■ PROBLEM REQUIREMENTS: Recast the lines of the material, from the line containing "At what (x,y)" up to and including the line containing "What do you see at coordinates (92, 305)", as a numbered list, leaving out any blank lines.

[Data records]
====================

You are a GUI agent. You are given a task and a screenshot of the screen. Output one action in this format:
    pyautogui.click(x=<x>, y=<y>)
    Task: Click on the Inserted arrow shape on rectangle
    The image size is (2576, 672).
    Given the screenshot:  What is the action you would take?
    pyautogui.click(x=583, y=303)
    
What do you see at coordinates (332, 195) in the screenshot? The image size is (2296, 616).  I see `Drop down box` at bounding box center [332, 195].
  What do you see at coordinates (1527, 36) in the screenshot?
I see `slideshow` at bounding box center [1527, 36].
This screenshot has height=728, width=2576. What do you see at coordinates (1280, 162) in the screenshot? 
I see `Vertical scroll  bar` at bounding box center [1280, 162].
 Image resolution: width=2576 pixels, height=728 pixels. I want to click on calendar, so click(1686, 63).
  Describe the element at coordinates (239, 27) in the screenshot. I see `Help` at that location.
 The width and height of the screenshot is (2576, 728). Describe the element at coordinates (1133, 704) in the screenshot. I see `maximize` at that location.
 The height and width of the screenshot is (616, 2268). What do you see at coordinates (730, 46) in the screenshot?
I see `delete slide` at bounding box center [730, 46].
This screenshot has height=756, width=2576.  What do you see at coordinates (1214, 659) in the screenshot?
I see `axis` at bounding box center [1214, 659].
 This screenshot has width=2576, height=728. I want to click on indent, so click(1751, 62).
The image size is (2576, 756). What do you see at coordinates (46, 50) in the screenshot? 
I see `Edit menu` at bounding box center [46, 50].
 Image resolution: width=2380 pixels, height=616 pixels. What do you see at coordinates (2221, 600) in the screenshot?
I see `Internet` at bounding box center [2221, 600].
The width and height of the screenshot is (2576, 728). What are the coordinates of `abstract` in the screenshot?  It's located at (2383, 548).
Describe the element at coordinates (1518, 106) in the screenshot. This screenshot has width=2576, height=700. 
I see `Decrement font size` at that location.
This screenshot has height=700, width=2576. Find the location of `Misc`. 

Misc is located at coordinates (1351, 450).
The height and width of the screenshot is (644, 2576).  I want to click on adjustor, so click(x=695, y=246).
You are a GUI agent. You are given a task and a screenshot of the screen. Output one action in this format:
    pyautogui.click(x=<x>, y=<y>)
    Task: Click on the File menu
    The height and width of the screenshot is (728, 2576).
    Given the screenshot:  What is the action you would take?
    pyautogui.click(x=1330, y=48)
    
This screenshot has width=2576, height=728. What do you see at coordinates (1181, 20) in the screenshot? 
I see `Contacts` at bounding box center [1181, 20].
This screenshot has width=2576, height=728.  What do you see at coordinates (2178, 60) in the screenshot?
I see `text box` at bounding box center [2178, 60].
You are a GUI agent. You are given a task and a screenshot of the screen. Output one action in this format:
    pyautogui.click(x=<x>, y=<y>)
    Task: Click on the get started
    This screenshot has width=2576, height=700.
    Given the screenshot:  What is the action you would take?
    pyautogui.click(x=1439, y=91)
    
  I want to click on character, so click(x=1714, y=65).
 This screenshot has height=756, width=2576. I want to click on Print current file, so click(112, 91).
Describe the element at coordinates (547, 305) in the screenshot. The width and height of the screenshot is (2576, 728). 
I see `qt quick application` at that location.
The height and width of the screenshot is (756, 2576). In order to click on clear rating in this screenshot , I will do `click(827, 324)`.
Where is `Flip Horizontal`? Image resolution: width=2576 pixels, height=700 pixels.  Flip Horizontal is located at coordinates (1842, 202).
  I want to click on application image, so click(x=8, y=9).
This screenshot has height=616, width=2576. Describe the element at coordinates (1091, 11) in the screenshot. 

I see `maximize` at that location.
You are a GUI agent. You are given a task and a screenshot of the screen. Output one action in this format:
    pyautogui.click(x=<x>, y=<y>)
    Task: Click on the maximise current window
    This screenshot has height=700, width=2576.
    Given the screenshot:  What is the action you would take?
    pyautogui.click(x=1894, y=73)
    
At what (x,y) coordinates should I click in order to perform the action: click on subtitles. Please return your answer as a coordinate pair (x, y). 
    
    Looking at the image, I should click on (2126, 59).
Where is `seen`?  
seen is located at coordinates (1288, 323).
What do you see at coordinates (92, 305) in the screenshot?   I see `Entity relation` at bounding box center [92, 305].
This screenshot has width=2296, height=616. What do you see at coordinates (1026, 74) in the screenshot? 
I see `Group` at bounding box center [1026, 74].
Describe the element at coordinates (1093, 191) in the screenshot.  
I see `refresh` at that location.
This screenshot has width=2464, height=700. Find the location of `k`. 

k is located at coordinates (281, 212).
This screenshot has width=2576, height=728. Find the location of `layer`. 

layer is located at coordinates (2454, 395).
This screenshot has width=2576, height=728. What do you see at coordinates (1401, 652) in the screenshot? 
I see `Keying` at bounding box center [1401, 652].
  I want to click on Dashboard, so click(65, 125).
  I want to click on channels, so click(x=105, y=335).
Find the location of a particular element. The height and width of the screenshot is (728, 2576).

====================

■ SOLUTION TO THIS EXERCISE:
1. At what (x,y) coordinates should I click in order to perform the action: click on subtitles. Please return your answer as a coordinate pair (x, y). 
2.     Looking at the image, I should click on (2126, 59).
3. Where is `seen`?  
4. seen is located at coordinates (1288, 323).
5. What do you see at coordinates (92, 305) in the screenshot?   I see `Entity relation` at bounding box center [92, 305].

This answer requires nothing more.